─── RECORD SET ───
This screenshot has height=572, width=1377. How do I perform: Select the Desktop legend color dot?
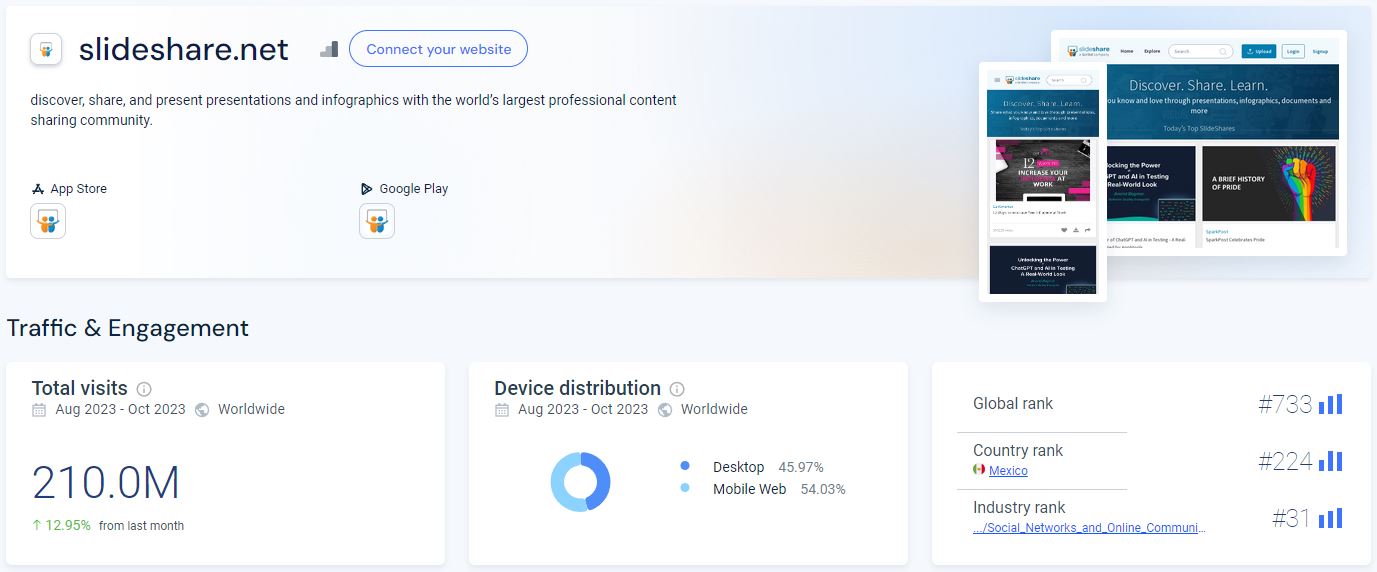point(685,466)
───
─── RECORD SET ───
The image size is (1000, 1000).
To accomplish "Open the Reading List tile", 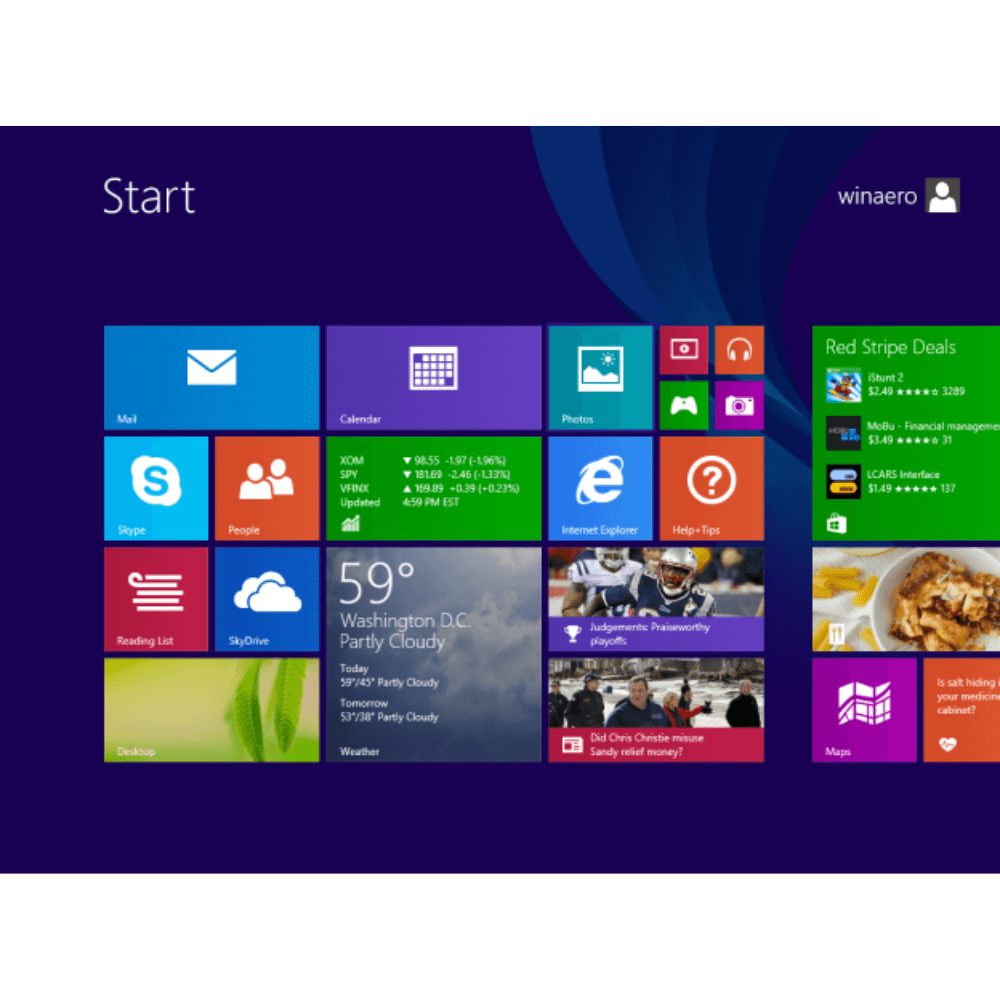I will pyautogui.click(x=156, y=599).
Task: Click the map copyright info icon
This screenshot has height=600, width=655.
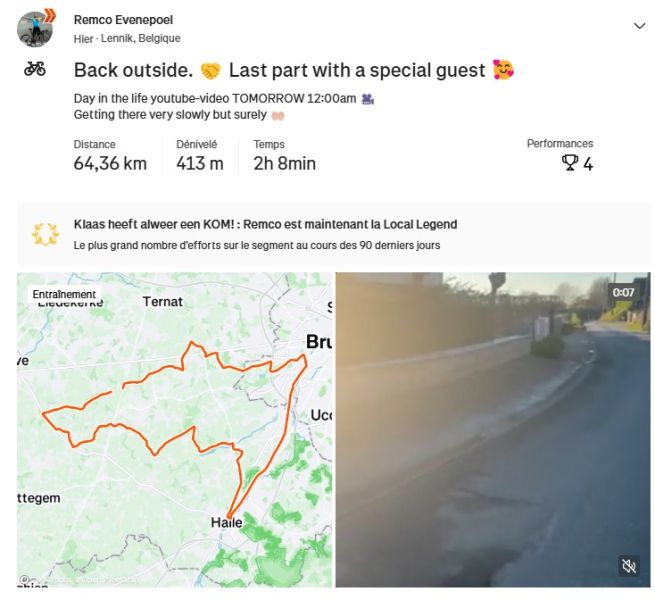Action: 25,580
───
─── RECORD SET ───
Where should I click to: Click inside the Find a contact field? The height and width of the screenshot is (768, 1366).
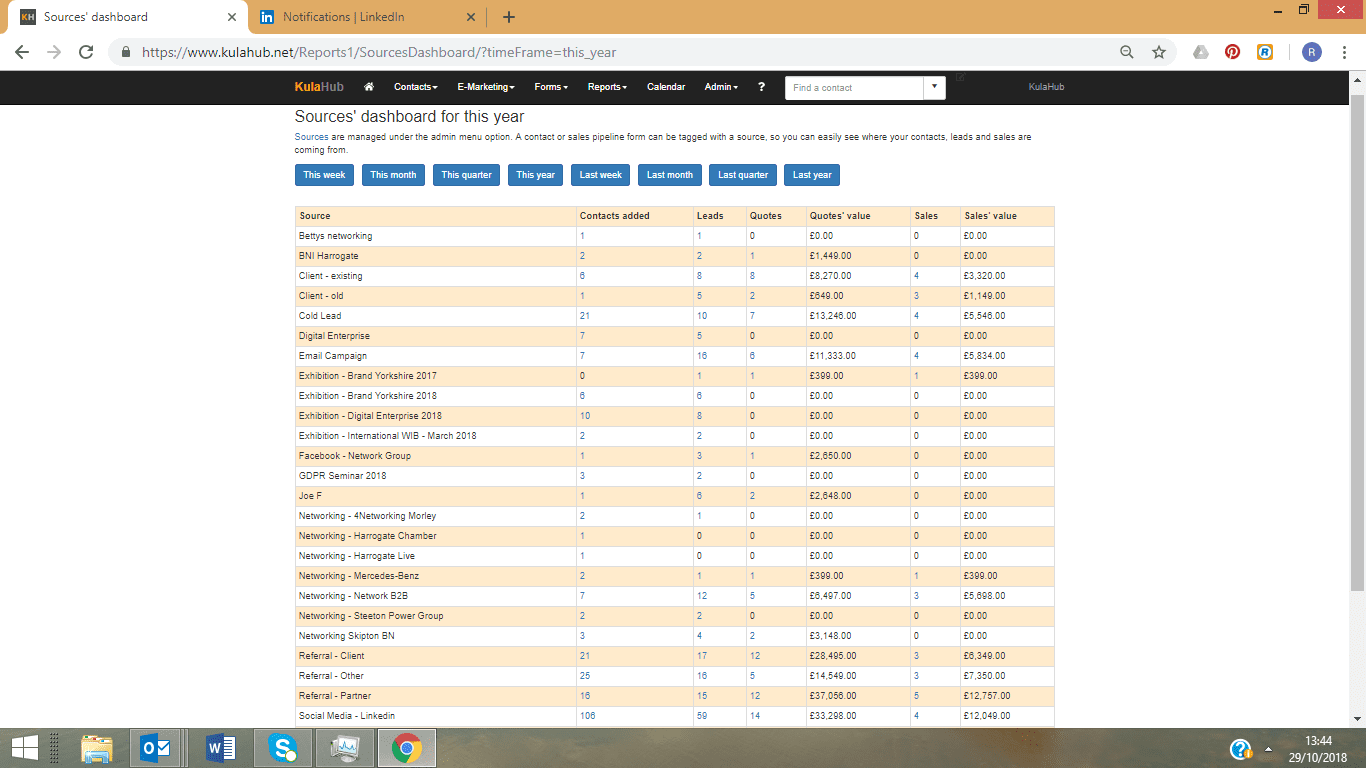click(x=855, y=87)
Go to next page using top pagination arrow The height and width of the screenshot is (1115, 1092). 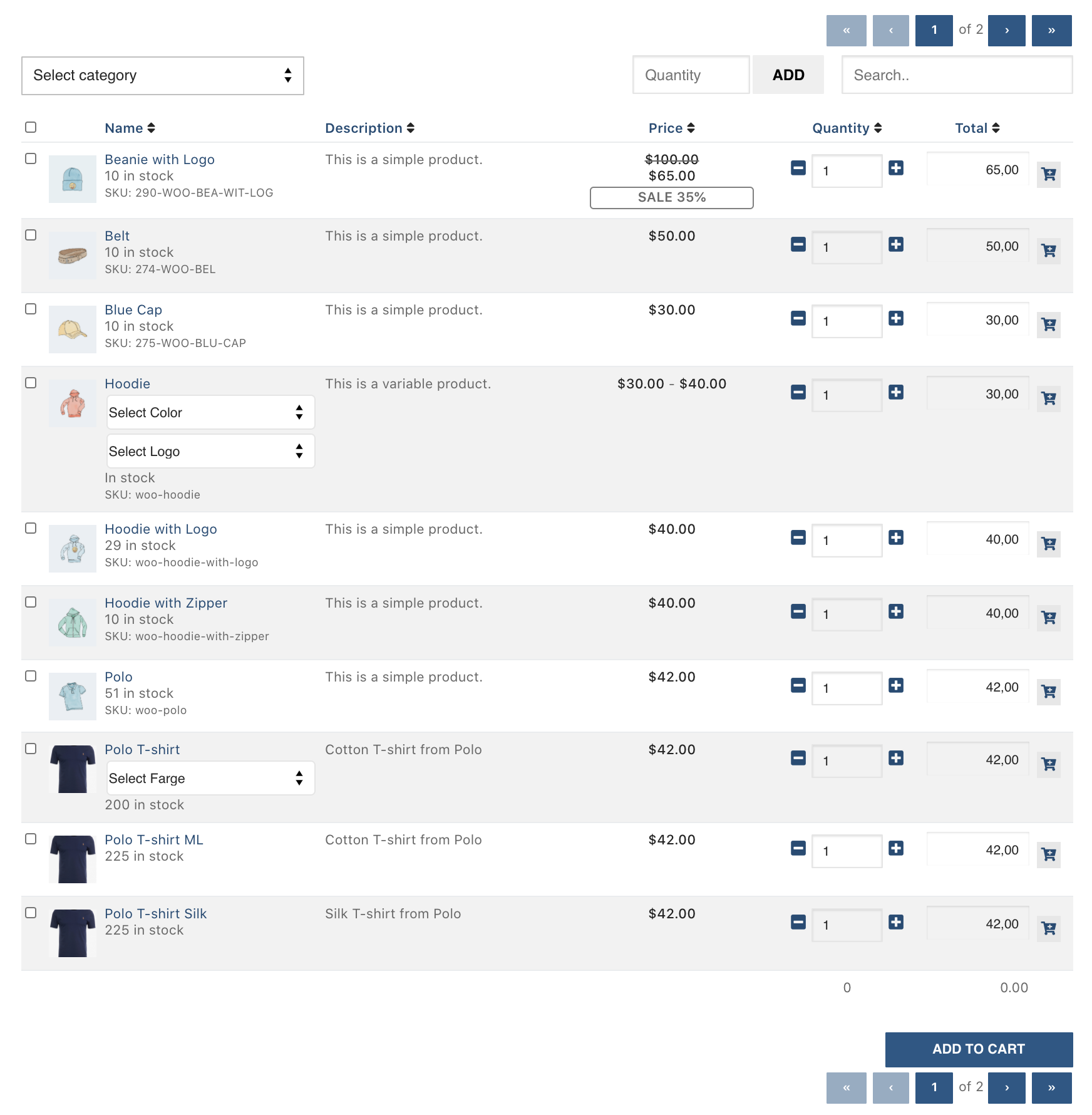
───
• PROMPT: With the pictures omitted, print the lines above exactly, beginning at the line with "Where should I" and going on through the line with "Go to next page".

• COMPLETED EXERCISE:
Where should I click to: Click inside the Find a contact field? The height and width of the screenshot is (768, 1366).
click(x=855, y=87)
Go to next page using top pagination arrow The height and width of the screenshot is (1115, 1092). 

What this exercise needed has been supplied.